The defamation upon which this action is based is allegedly contained in the following language:

'Detroit. The Justice and Treasury Departments have ordered the prosecution of Dr. Bernard F. Gariepy of Royal Oak, Michigan, in a strange income-tax case indirectly involving Father Coughlin. Dr. Gariepy's defense is that Father Coughlin gave him $ 68,000 because of alienation of affection of Mrs. Gariepy by the radio priest. The Justice Department plans to prosecute Gariepy anyway.

 'Despite denials, the income tax case of Dr. Bernard F. Gariepy, indirectly involving Father Coughlin, will be brought to trial. When that trial takes place was will see who was really telling the truth.'

 The plaintiff alleges in her complaint that the 'Said words were broadcast and published without justification and were broadcast and published with actual malice toward said Father Coughlin and plaintiff and were in utter disregard of plaintiff's rights.' (Emphasis supplied.)
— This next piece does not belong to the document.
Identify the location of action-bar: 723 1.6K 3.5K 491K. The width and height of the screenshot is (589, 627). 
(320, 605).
 There is before the court at this time a motion by the defendants to strike that portion of the above quoted sentence taken from the plaintiff's complaint which reads 'said Father Coughlin'. The defendants argue that any malice they might have had toward a third person not a party to this action would be irrelevant upon the issue of malice toward the plaintiff.
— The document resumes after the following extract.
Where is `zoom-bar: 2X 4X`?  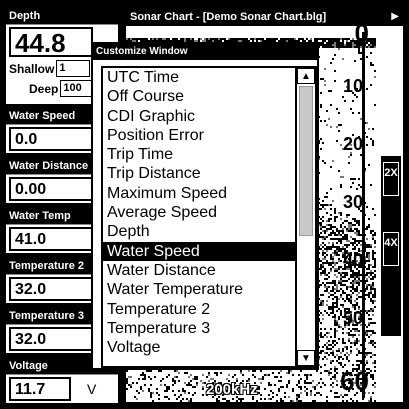 zoom-bar: 2X 4X is located at coordinates (391, 246).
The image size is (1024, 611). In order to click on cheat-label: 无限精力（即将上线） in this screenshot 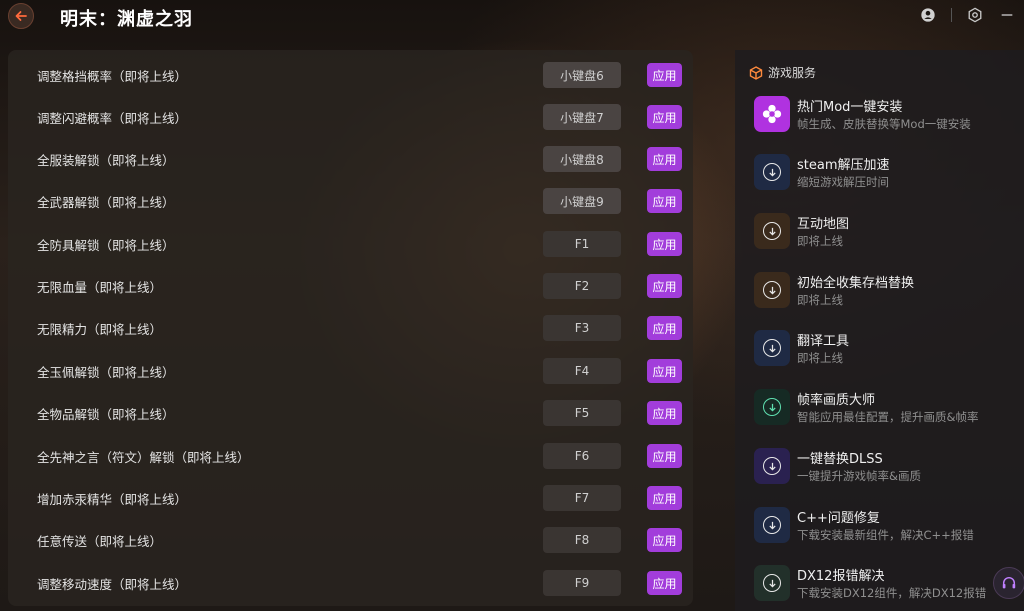, I will do `click(100, 329)`.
 Although it has been held that prior and contemporaneous publications of the same libel may be used to show malice, Post Publishing Co. v. Hallam, 6 Cir., 1893, 59 F. 530, evidence of defamation committed by the defendant against third persons in no way connected with the suit is inadmissible. *fn1" However, where, as in the instant case, the defamation against the third party was contained in the same publication in which the plaintiff was defamed and where the defamatory words contain the same implication and relate to the same transaction in which the plaintiff and the third person were equally concerned, then evidence of malice on the part of the defendant toward this third person would be relevant and admissible. Miller v. Butler, 1850, 6 Cush., Mass., 71, 52 Am.Dec. 768; Linnehan v. Sheeran, 1921, 150 Minn. 171, 184 N.W. 835. In Newell on Slander & Libel (4th Ed. 1924) the rule is expressed as follows in section 711:

 'The jury may take into consideration the whole publication and if it contains statements concerning other persons, which are malicious, the jury may infer therefrom that what it said of the plaintiff is also malicious.'

 The defendant's motion to strike is denied.